A sounds of sheer silence.
One of my favourite hymns is ‘Dear Lord and Father of mankind, forgive our foolish ways…’ The tune for this hymn was composed by Sir Hubert Parry one of the finest Church muscians of the 19th Century. I remember well when I was a chorister at Newport Minster on the Isle of Wight singing the penultimate line of that hymn with much gusto as the Organist and Choir Mistress Miss K Lower would pull out all the stops on the magnificent three manuel Harrison and Harrison Organ to a loud crescendo to excentuate the words earthquake, wind and fire and then a diminendo to a very soft ‘O still small voice of calm.’
The words for this famous hymn are partly based on our first reading at Mass today from the First Book of Kings. Elijah was up on Mount Horeb sheltering in a cave when he is told to go out and stand before the Lord. But the Lord was not in the earthquake, the wind, or the fire, but in that still small voice of calm, or as the NRSV Bible translates it ‘a sound of sheer silence’. God is present in the sheer sound of the SILENCE!
Silence, what an impact it has upon us! I don’t know about you but the silence of the outside world during the lockdown was striking, particularly for those of us who live in built up areas or indeed on the main Portsmouth Road. Silence was to be had everywhere and during this time the sheer silence was only broken by the singing of birds or trains going past on the Woolston line, neither of which is usually heard in and around the presbytery during normal times.
Then there was the fear that silence brought during lockdown because it filled our minds with distractions and anxieties over the pandemic and what would happen next. Elijah knew that it is only in our surrender to the silence that we can hear the voice of God, the voice of peace.

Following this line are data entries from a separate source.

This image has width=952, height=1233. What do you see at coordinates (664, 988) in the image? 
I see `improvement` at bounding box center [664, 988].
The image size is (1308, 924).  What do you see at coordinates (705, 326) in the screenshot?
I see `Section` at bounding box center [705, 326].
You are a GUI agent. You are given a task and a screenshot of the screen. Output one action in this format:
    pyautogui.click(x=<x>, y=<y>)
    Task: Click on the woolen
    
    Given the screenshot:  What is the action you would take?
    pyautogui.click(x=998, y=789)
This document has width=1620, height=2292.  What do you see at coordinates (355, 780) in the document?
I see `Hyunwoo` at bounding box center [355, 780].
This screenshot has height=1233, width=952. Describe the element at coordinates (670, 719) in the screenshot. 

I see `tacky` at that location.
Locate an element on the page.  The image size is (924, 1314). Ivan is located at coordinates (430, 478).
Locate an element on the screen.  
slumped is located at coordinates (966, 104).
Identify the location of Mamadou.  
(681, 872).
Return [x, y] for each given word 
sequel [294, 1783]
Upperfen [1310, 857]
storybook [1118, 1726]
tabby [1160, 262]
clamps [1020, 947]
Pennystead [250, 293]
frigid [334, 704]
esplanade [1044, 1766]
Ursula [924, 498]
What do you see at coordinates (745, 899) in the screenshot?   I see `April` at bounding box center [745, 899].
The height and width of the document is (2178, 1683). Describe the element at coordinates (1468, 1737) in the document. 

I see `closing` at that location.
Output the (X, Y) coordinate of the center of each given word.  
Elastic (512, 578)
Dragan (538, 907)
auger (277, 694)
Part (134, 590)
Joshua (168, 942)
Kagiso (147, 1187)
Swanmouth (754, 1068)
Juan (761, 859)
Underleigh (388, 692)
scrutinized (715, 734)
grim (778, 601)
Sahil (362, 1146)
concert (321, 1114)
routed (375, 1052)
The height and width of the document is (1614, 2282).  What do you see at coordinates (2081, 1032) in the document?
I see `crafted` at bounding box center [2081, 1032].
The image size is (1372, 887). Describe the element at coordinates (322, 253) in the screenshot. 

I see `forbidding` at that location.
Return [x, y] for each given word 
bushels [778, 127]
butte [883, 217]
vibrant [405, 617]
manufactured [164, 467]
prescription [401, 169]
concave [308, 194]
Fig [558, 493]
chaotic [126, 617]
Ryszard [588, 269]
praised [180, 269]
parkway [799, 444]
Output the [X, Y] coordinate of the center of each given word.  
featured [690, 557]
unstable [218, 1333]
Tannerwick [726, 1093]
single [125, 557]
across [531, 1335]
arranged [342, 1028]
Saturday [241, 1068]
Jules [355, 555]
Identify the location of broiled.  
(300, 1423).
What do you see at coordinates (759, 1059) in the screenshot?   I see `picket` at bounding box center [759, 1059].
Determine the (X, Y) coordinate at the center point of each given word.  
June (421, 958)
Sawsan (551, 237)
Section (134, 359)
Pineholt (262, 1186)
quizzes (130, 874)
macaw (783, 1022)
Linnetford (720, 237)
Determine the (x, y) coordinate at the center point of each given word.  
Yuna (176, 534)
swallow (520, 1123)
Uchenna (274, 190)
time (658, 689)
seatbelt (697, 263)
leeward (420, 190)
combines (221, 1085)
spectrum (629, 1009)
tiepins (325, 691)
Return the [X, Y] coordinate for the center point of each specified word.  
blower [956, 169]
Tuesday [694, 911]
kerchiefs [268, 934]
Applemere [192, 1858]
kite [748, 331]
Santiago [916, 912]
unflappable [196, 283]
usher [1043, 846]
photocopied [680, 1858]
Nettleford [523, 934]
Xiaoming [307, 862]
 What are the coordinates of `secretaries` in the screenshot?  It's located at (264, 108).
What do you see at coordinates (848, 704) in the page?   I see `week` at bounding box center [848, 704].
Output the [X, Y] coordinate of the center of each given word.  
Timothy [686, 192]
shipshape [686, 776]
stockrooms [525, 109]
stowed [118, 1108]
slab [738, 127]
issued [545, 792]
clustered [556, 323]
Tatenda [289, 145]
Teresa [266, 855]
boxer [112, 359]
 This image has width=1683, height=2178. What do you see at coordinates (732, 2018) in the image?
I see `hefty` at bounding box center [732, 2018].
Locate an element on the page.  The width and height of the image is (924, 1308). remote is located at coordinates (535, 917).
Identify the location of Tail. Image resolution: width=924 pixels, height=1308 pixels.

Sadly, many of us today with the aid of popular culture and social media block out the silence. There is almost a fear of what silence may bring us. It is said today of many city dwellers that the only time they encounter silence is just before they fall asleep lying on their bed and it is then that they encounter who they really are and what they are before God. You encounter God in the silence, in the quiet and for many that can be uncomfortable because you are confronted with yourself and who you really are and that can be frightening and challenging.
St. Theresa of Calcutta, a woman who in her life suffered with many spiritual anxieties and doubts, would often say: “We need to find God and he cannot be found in noise and restlessness. God is a friend of silence. The more we engage in silent prayer, the more we can give in our active life. The essential thing is not what we say but what God says to us and what he says through us.”
Did you encounter God in the silence of lockdown?